• **Task**
Please copy each line of the records below that holds the word "computer".

[Records from a data collection]
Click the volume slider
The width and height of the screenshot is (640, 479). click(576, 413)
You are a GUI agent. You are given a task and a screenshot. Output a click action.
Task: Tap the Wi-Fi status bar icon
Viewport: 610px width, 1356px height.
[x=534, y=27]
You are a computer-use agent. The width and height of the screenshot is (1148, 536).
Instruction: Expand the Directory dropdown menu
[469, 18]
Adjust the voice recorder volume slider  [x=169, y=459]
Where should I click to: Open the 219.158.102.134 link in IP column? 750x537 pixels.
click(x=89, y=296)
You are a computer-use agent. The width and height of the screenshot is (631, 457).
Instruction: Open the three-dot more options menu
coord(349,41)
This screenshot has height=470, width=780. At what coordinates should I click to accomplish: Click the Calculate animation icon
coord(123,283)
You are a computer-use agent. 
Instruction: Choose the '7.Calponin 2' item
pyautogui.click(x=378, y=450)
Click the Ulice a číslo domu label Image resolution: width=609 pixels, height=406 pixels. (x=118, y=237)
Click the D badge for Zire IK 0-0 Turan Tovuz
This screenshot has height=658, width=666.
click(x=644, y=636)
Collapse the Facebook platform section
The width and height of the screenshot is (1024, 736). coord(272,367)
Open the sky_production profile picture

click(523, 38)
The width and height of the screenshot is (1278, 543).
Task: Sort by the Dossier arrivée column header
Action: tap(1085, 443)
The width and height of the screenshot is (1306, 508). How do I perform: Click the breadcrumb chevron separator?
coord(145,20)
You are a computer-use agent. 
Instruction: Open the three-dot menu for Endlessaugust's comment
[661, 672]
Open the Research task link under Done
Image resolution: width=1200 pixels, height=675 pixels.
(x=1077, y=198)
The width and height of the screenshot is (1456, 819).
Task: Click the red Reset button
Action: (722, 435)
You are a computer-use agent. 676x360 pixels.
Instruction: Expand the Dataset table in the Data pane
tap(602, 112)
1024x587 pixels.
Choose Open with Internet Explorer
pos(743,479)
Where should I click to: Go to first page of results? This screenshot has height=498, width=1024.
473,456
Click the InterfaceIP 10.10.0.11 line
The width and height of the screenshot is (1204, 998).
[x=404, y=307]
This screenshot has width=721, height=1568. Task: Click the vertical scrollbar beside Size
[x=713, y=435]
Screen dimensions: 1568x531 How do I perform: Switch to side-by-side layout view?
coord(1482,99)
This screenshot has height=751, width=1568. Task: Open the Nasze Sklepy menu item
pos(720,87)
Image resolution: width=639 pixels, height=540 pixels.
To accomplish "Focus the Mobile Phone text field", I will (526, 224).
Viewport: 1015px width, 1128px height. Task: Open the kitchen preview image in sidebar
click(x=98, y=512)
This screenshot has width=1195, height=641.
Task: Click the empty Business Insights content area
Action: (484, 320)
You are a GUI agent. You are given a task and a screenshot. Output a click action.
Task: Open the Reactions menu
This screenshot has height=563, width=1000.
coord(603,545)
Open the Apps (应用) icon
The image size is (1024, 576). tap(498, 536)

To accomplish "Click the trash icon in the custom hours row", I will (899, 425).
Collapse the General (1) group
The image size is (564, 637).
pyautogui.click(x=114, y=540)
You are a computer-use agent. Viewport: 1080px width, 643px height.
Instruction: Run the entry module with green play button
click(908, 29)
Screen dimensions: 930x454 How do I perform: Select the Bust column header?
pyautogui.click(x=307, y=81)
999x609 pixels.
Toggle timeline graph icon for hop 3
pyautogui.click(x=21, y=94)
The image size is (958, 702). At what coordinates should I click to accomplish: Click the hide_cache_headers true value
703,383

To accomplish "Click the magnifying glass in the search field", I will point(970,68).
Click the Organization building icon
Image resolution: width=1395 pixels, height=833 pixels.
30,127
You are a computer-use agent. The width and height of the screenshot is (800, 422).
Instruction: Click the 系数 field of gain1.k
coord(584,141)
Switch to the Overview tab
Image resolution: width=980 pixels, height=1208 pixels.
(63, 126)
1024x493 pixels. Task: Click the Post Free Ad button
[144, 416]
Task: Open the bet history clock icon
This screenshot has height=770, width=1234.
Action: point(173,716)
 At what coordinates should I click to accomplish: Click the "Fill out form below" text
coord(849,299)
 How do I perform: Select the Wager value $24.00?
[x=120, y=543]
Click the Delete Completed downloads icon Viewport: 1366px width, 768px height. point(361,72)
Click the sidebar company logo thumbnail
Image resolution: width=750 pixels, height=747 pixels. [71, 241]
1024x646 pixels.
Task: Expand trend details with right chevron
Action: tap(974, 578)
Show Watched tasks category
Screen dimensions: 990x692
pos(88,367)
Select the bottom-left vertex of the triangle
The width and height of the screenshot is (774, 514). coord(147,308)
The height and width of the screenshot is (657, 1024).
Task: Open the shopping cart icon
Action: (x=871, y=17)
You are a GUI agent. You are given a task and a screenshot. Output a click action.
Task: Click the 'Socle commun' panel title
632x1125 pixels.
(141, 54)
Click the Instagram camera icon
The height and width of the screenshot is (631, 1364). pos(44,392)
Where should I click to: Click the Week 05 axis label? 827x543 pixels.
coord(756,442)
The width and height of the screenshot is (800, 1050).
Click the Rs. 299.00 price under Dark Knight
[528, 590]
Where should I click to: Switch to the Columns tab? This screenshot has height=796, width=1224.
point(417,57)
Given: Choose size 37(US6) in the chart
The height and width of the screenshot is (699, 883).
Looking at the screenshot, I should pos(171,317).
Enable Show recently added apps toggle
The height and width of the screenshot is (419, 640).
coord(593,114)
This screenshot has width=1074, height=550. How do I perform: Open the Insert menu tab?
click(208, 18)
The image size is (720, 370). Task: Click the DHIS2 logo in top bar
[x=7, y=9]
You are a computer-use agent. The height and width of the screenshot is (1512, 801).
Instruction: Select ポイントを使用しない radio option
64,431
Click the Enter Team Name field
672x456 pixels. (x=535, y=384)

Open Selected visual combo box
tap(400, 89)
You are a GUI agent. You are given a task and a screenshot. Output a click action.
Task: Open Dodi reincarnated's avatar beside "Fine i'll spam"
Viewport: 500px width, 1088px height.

• **Written response**
You are a computer-use agent. The width and height of the screenshot is (1148, 536).
You are a computer-use agent. The width and height of the screenshot is (631, 457).
You are a computer-use agent. 
You are a computer-use agent. 
You are a computer-use agent. 676x360 pixels.
You are a computer-use agent. Viewport: 1080px width, 643px height.
You are a computer-use agent. The width and height of the screenshot is (800, 422).
You are a computer-use agent. The height and width of the screenshot is (1512, 801).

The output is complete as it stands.